By IANS,
New Delhi : India Friday handed over to Pakistan answers to 30 questions it had posed on Mumbai’s “horrific terror attacks” and hoped that this step will lead to “credible action” by Islamabad against the perpetrators of the carnage and the “terrorist infrastructure” in that country.
Foreign Secretary Shivshankar Menon met Pakistan’s High Commissioner Shahid Malik and formally handed over New Delhi’s replies to Islamabad’s 30 questions over the Mumbai attacks after it admitted that the attacks were staged from its soil.
“It will enable us to carry the invetigation forward.
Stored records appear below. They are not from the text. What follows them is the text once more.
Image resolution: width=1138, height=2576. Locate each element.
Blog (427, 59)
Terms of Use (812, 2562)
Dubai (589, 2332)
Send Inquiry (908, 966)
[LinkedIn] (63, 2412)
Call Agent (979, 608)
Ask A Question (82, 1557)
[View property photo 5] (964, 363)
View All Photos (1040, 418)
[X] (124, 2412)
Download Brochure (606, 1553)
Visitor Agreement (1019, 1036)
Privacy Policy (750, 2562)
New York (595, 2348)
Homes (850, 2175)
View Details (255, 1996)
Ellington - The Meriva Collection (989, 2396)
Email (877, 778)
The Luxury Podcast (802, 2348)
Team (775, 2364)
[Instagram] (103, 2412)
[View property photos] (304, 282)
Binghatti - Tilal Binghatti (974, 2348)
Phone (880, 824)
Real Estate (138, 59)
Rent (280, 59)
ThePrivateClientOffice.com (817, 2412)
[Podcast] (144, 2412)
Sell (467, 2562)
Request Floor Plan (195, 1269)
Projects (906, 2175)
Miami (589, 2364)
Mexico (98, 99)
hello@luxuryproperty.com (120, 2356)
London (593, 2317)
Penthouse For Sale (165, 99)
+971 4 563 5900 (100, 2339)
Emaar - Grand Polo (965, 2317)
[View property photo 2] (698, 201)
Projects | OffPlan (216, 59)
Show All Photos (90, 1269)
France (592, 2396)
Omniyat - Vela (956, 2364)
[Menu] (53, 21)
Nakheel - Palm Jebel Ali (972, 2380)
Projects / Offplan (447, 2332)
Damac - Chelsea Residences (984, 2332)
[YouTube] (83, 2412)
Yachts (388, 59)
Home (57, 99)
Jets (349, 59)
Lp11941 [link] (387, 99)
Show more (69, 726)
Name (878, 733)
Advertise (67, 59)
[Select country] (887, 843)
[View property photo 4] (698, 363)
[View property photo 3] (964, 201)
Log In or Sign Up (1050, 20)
I will pass it on to Islamabad,” Malik told reporters after receving the replies, which, together with detailed annexures, run into hundreds of pages.
Home Minister P. Chidamabaram, who passed on the replies to External Affairs Minister Pranab Mukherjee before they were handed over to the Pakistani envoy, underlined that New Delhi’s answers were “comprehensive” and were supported by documentary evidence that included copies of CD and forensic analysis reports of the accused.
“Pakistan had asked for these answers before March 16. We have given them much before that,” Mukherjee told reporters.
“It answers every question. Answers have been supported by documentary evidence,” Chidamabaram told reporters.
“Anybody who is serious about investigating the origins of the Mumbai attacks will find that there is enough material to take the investigation forward,” Chidamabaram said.
“If Pakistan is serious about investigating these horrific crimes committed in Mumbai, these answers provide a solid basis,” Chidamabaram stressed.
“We expect Pakistan to take the investigation forward, apprehend all the cuplrits and either hand them to Indian over to India for prosecution and punishment or to punish and prosecute them in Pakistan,” he said.
The answers, according to government sources, include details of fingerprints of terrorists, their intercepted phone conversations with their handlers, GPS data and travel logs of the terrorists, autopsy reports of the terroists killed in the incident, digital diaries of terrorists and the digital map recovered from the GPS set abandoned on MV Kuber, on which the 10 terrorists had sailed to the Mumbai coast.
The DNA profiles of lone surviving terrorist Ajmal Kasab and nine other Pakistani terrorists killed by Indian security forces in November last year have also been passed over to Pakistan. The DNA imprints are surefire proof of the alleged complicity of Pakistani nationals in the Mumbai attacks.
With political instability sharpening in Pakistan, India is hopeful that Islamabad will now take “credible action” against perpetrators of the Mumbai atrocity, but is concerned about the ability of a weakening civilian government in the neighbouring country to bring the culprits to justice.
“It is our hope and expectation that this step will lead to bringing the perpetrators of the Mumbai attacks to justice and to credible action by government of Pakistan against the infrastructure of terrorism in that country,” the external affairs ministry spokesperson Vishnu Prakash told reporters in response to a question.
But underneath these expectations lie undercurrents of anxiety about the capacity of a weakening civliian government in Pakistan to take action against the Mumbai terrorists, which is sure to be opposed by hawks in the establishment.
The political climate in Pakistan became volatile after Pakistan President Asif Ali Zardari sacked the government of then Punjab chief minister Shahbaz Sharif following the Supreme Court’s disqualification of opposition leader Nawaz Sharif and his brother over old charges of corruption.
Defying a government ban, Sharif’s supporters have joined protesting lawyers in their ‘long march’ to Islamabad to demand the reinstatement of deposed Supreme Court Chief
Justice Iftikhar Chaudhary and other judges.
The strains in relations between the powerful army and the civlian government in Pakistan and the political standoff between Zardari and Sharif has also fueleld reports about about a possible military coup in that country.
“With President Asif Ali Zardari’s erosion, there is not much we can expect from Pakistan,” G. Parthasarathy, India’s former envoy to Pakistan, told IANS.
“Let’s not forget that till the end Pakistan’s Prime Minister Yousaf Raza Gilani was in denial model and he sacked national security adviser for speaking the truth about Ajmal Kasab’s Pakistani identity,” he said.
“Whether it’s a weakened civilian government or not, it’s the Paksitani military establishment that calls the shots on India-related issues,” Satish Chandra, India’s former high commisioner to Pakistan and a former deputy national security adviser, told IANS.
“We are going to see more of prevarication and equivocation,” Chandra said. “On India-related issues, Pakistan will remain as instrasigent as before,” Chandra stressed.
“We are watching these developments with concern. With all this political turmoil going on in Pakistan, we expect swift action, but the process may be slow,” reliable government sources told IANS.
“There is no guarantee that they will not ask another 30 questions. One is not sure when this equivocation will stop,” he said.